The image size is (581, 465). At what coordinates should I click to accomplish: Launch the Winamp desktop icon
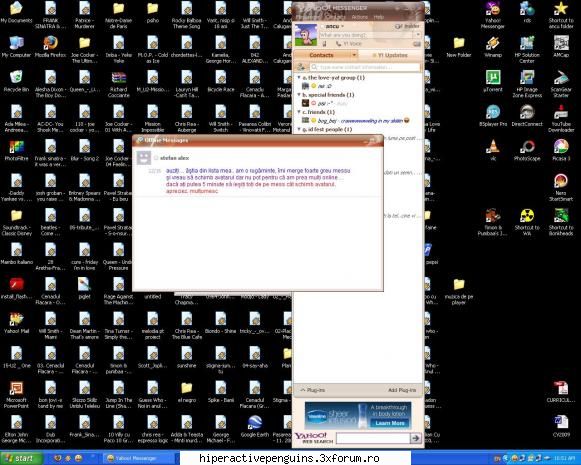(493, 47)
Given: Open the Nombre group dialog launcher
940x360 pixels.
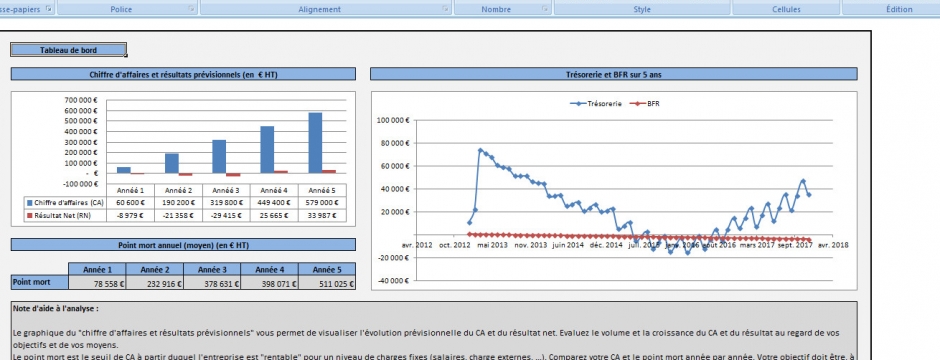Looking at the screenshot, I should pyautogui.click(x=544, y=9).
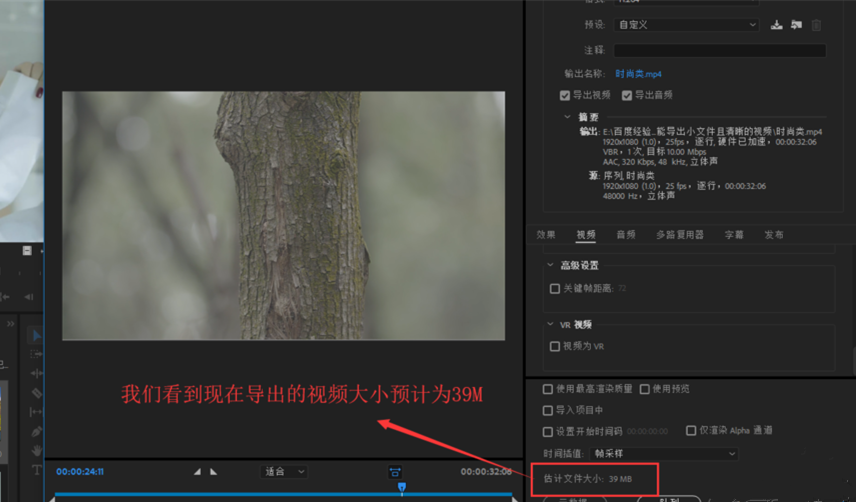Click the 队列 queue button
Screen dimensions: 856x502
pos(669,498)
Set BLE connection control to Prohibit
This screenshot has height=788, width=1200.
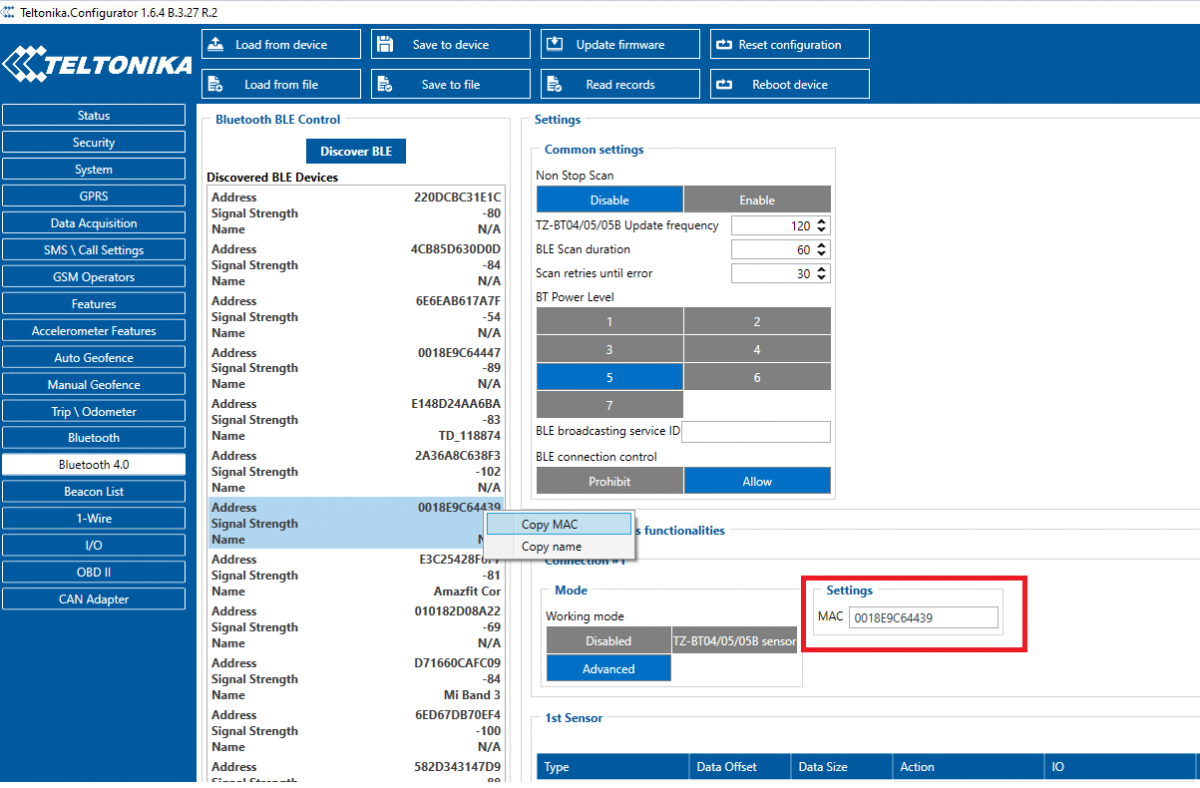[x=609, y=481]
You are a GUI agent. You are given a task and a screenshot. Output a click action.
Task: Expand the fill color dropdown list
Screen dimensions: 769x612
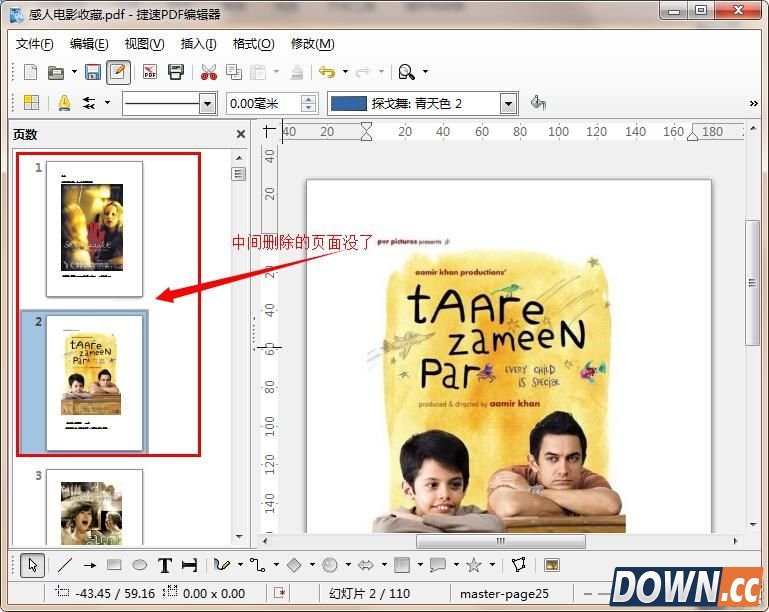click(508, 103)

### [Problem description]
Pictures are to be omitted. Print exactly the lines from the line containing "You are a GUI" through the final line of the material above, both included.

### [Task answer]
You are a GUI agent. You are given a task and a screenshot. Output a click action.
Task: Expand the fill color dropdown list
Screen dimensions: 769x612
click(508, 103)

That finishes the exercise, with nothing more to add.